Supplied material:
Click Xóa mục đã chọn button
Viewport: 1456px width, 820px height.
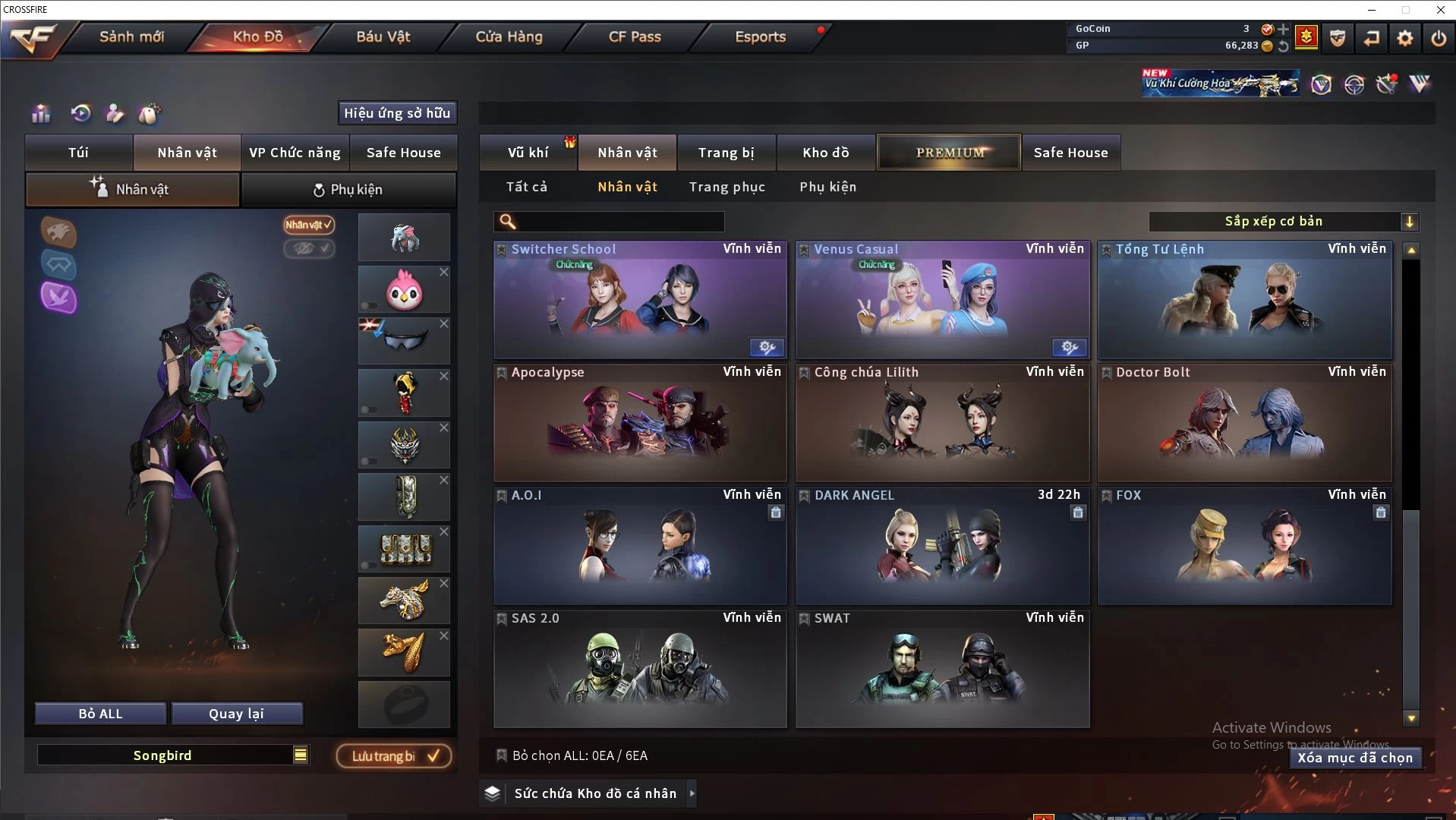click(x=1354, y=758)
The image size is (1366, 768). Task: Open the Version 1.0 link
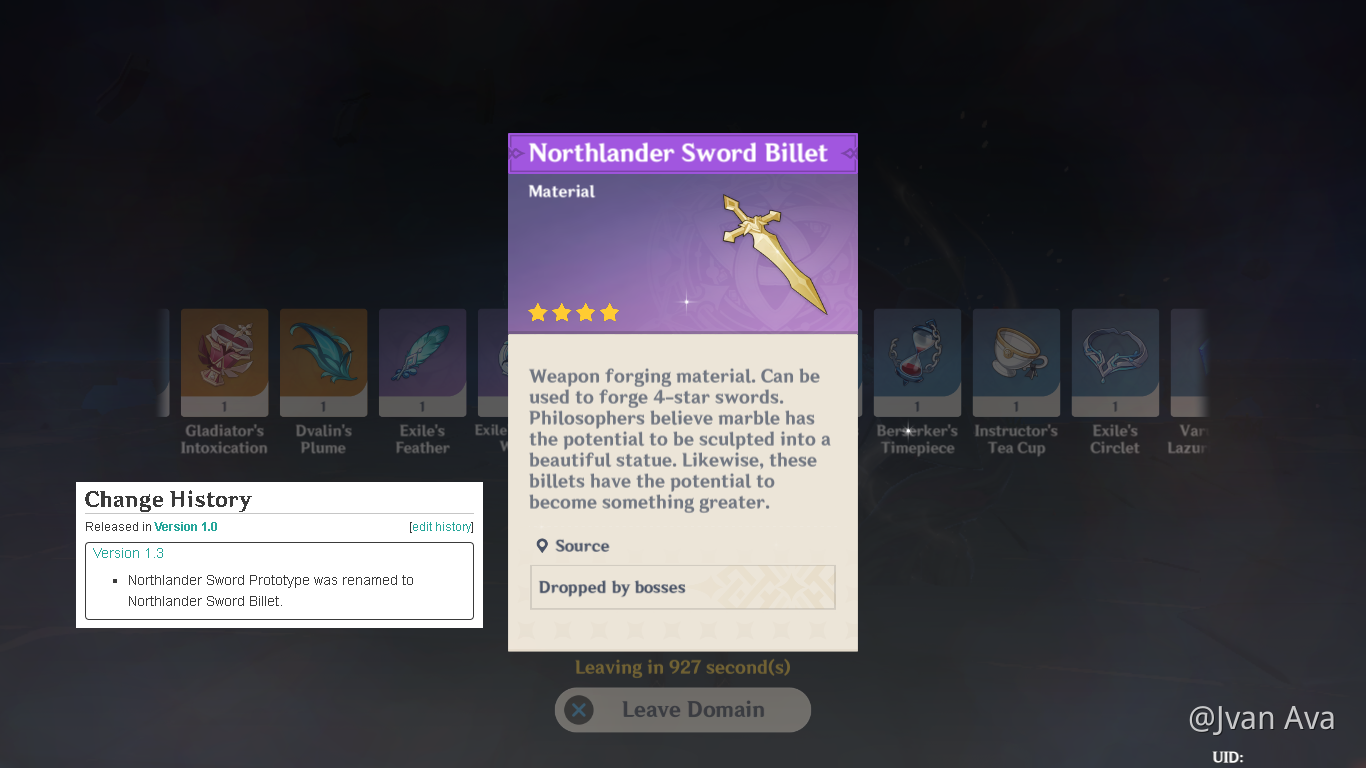pos(185,526)

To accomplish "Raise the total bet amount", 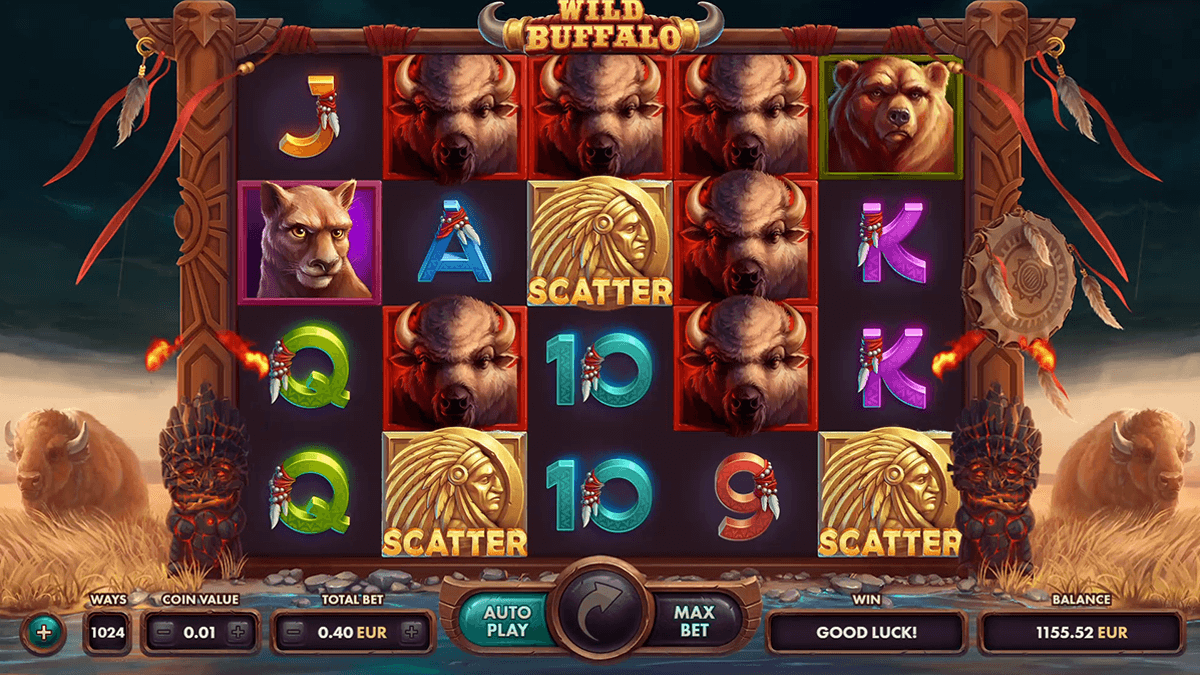I will point(410,632).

Exercise requirements: Count the lines of the data above that contain the string "height", where case counts. Reply with the number alone.

Result for this task: 1